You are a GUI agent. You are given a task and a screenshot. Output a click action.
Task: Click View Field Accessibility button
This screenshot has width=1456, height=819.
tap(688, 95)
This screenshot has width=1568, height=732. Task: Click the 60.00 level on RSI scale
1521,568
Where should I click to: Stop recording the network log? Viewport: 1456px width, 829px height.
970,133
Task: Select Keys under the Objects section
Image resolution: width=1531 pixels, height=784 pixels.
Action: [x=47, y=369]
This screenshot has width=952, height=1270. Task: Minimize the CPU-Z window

### WHAT YOU ARE ASKED TO DO
Beginning with the first line and ending with the last, copy the material above exactly.

### RESPONSE
You are a GUI agent. You are given a task and a screenshot. Output a click action.
Task: Click View Field Accessibility button
This screenshot has width=1456, height=819.
tap(688, 95)
This screenshot has width=1568, height=732. Task: Click the 60.00 level on RSI scale
1521,568
Where should I click to: Stop recording the network log? Viewport: 1456px width, 829px height.
970,133
Task: Select Keys under the Objects section
Image resolution: width=1531 pixels, height=784 pixels.
Action: [x=47, y=369]
This screenshot has width=952, height=1270. Task: Minimize the CPU-Z window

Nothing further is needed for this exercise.